Chastain plays Washington, D.C. lobbyist Elizabeth Sloane. Known for her cutthroat tactics, and for always being one step ahead of the opposition, Miss Sloane rebukes her lobbying firm (Sam Waterston, Michael Stuhlbarg), who has just been tasked with helping defeat possible gun legislation, to take on the other side of the gun bill at a smaller, boutique firm lead by Rodolfo Schmidt (Mark Strong). With resources tight and the battle nearly impossible to win, Sloane pulls out all the stops in order to win this unwinnable battle against guns. When it seems as though the firm, with the help of fellow lobbyist Esme (Gugu Mbatha-Raw) who has a personal past with gun control, is close to changing the tides, Sloane is pegged for a congressional hearing on wrong doing by a savvy senator (John Lithgow) that may undo all of her hard work.
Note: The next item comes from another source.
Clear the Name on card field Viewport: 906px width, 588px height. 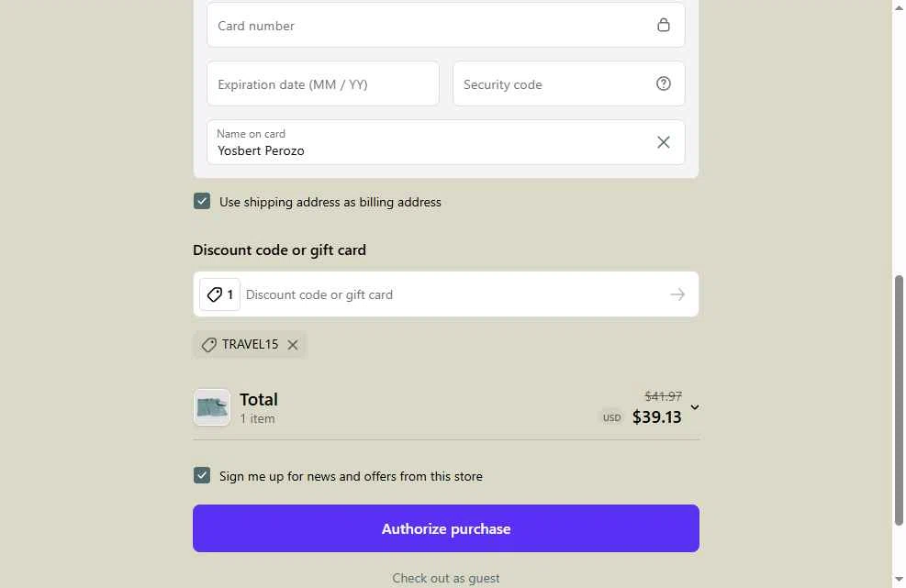663,142
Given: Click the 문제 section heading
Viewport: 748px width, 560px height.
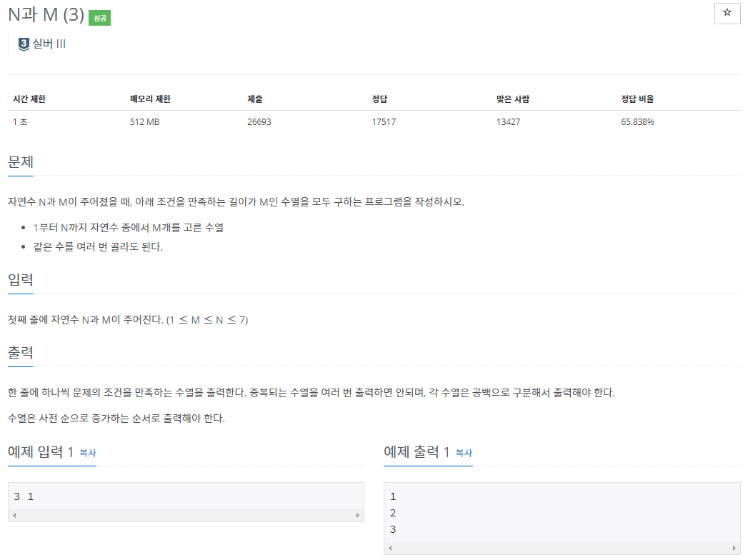Looking at the screenshot, I should tap(19, 162).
My immediate reaction to Miss Sloane was that this is a complex story. Maybe too complex for its own good. The film opens with Chastain declaring that in order to win, you must always be one step ahead of the opposition, know their every move. With this mission statement, it is pretty clear that, as the viewer, we are going to be tested. With every twist and turn, with every jump back and forth on the timeline, new information is revealed, more moments are spent with Miss Sloane in our film-long quest to find out what she is up to, how she did it, and what her true motivation for making the potentially career ending decision to change firms and go against the gun lobby is. Jessica Chastain fuels all of this with a powerhouse performance in the lead role. Her fire and passion is on full display here, but the more personal, intimate moments are just as revealing as the big scenes.
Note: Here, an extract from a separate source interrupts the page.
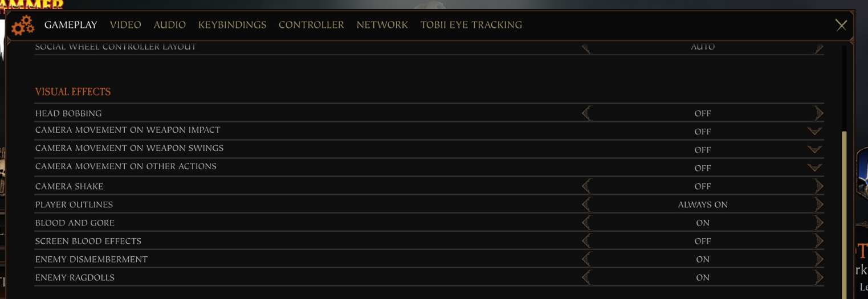Open the Network settings section

[382, 25]
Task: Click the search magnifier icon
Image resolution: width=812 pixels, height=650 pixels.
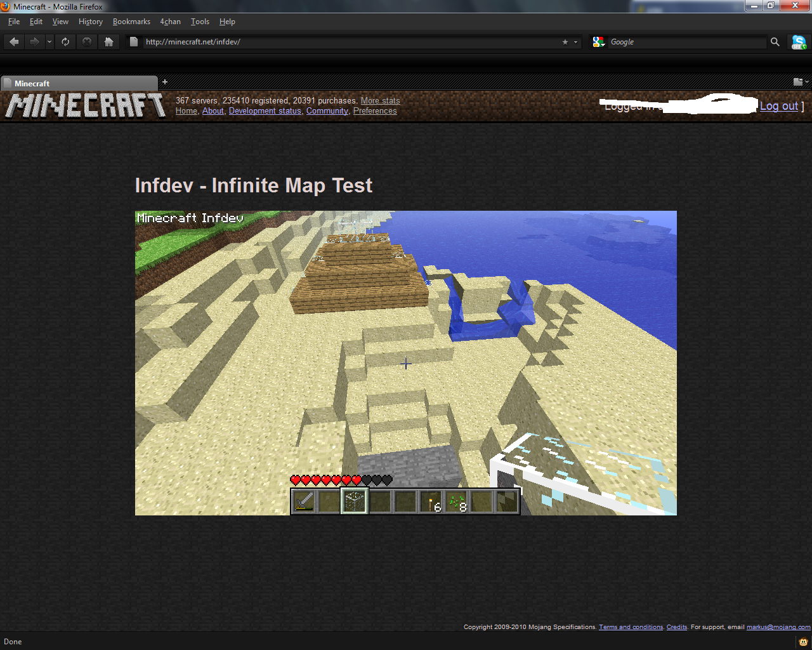Action: [775, 42]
Unfortunately, Chastain’s performance is the best part of the film. For everything Miss Sloane has going for it, it seems as though the screenplay is a little too smart for its own good, traveling down rabbit holes and a little too perfectly planned tangents and traps. It’s complex for complexity’s sake, and fails to ever truly establish these characters as players with true motivations, especially past Sloane herself. The cast is very good all around, not just Chastain. Mark Strong in particular feels fully invested in his performance, as his character also feels invested. But despite Mbatha-Raw’s emotional turn, her character disappears for stretches of time, popping up only when it suits the film and Sloane’s agenda. By design no doubt, this element only intensifies Sloane’s unlikability, which ultimately makes the end game less impactful.
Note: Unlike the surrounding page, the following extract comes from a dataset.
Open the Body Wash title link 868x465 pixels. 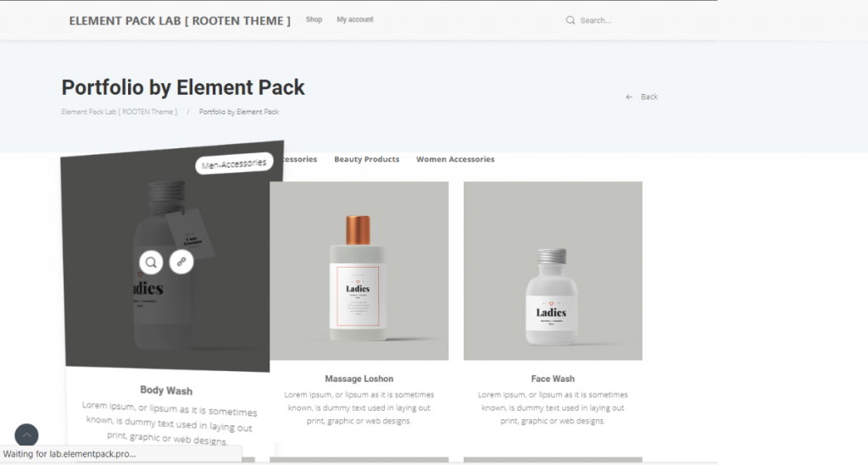(x=166, y=390)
Miss Sloane has plenty of potential, but it fails to balance the disdain and ruthlessness of its lead character with her more human and empathetic traits. Her best moments, and likewise Chastain’s best moments are when we see her by herself, or outside the realm of her work, like the intimate hotel scenes with Jake Lacy (who also delivers a subtle performance in a bit part). These are the moments that make her human, when we get a glimpse into what makes her heart beat and mind tick. The frenetic plotting of her never ending game to win the unwinnable becomes boring, trite, and uninteresting in comparison. Director John Madden’s inability to strike this balance strips the film of its potential to be something great, instead landing it firmly in that well trodden “decent” political drama territory that Hollywood has known for many years now.